• Stored rows
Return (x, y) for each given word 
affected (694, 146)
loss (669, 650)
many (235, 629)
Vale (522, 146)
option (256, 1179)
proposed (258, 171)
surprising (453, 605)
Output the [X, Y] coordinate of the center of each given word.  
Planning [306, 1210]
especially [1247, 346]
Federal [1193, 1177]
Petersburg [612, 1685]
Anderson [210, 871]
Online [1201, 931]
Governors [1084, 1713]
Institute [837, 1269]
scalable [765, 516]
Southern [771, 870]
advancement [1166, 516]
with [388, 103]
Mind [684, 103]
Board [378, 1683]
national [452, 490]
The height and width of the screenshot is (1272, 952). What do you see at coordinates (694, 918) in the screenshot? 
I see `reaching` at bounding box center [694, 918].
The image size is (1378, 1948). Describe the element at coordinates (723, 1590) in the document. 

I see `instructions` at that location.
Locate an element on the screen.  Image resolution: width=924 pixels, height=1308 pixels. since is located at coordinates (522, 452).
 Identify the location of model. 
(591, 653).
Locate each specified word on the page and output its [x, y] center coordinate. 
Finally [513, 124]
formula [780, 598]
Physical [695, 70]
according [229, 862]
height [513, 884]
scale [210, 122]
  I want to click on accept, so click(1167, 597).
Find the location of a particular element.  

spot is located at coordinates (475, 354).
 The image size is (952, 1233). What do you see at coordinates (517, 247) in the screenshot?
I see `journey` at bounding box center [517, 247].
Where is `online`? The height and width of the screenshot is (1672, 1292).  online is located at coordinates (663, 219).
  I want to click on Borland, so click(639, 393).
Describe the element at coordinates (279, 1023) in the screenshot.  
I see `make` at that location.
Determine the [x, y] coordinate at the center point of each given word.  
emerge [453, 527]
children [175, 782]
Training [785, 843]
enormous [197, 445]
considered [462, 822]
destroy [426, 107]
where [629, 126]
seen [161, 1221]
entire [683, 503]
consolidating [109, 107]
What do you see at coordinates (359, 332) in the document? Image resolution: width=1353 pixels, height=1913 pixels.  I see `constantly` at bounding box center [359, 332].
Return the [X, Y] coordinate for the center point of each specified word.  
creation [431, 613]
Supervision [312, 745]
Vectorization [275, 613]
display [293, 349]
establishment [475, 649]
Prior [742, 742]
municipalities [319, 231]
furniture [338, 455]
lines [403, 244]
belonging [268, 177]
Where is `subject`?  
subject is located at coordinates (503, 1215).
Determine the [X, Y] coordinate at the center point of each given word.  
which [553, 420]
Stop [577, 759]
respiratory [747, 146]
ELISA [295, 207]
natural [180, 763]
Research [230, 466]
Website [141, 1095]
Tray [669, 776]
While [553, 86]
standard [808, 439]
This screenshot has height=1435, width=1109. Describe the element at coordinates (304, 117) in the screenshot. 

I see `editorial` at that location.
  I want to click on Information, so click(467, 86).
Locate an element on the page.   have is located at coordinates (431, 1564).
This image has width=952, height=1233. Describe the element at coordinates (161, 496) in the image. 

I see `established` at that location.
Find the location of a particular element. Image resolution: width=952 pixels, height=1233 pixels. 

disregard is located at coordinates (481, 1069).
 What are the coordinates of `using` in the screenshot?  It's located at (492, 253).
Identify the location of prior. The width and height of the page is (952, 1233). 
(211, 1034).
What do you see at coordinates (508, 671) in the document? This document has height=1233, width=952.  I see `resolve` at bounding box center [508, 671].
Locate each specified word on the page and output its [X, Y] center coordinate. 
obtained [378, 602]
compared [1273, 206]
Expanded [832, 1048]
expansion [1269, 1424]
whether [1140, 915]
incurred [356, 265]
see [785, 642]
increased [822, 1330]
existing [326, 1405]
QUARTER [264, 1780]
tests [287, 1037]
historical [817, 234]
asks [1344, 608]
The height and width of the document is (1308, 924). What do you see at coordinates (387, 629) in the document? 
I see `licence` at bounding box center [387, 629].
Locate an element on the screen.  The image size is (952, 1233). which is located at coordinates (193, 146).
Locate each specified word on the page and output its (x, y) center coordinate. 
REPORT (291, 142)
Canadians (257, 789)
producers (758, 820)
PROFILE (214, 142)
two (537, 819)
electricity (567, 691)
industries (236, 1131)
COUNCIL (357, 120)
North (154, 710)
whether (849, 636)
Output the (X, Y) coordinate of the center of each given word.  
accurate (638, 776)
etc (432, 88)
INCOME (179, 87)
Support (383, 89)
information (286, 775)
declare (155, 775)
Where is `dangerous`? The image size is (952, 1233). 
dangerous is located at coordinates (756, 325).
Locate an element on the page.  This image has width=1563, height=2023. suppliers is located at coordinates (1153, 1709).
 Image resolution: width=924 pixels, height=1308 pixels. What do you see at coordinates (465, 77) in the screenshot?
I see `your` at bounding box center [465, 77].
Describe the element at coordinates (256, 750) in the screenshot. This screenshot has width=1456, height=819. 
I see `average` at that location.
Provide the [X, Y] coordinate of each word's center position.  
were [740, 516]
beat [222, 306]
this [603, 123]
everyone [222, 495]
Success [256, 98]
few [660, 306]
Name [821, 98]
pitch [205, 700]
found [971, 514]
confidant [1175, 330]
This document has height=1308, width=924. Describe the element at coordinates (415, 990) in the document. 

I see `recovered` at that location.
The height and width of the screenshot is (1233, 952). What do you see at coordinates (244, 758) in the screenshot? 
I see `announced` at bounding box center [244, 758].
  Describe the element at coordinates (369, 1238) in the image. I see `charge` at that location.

• Objective
Copy out the material verbatim, beginning with the line that contains "increased [822, 1330]" and continuing through the line that contains "beat [222, 306]".

• Answer
increased [822, 1330]
existing [326, 1405]
QUARTER [264, 1780]
tests [287, 1037]
historical [817, 234]
asks [1344, 608]
The height and width of the document is (1308, 924). What do you see at coordinates (387, 629) in the document? 
I see `licence` at bounding box center [387, 629].
Locate an element on the screen.  The image size is (952, 1233). which is located at coordinates (193, 146).
Locate each specified word on the page and output its (x, y) center coordinate. 
REPORT (291, 142)
Canadians (257, 789)
producers (758, 820)
PROFILE (214, 142)
two (537, 819)
electricity (567, 691)
industries (236, 1131)
COUNCIL (357, 120)
North (154, 710)
whether (849, 636)
Output the (X, Y) coordinate of the center of each given word.  
accurate (638, 776)
etc (432, 88)
INCOME (179, 87)
Support (383, 89)
information (286, 775)
declare (155, 775)
Where is `dangerous`? The image size is (952, 1233). 
dangerous is located at coordinates (756, 325).
Locate an element on the page.  This image has width=1563, height=2023. suppliers is located at coordinates (1153, 1709).
 Image resolution: width=924 pixels, height=1308 pixels. What do you see at coordinates (465, 77) in the screenshot?
I see `your` at bounding box center [465, 77].
Describe the element at coordinates (256, 750) in the screenshot. This screenshot has width=1456, height=819. 
I see `average` at that location.
Provide the [X, Y] coordinate of each word's center position.  
were [740, 516]
beat [222, 306]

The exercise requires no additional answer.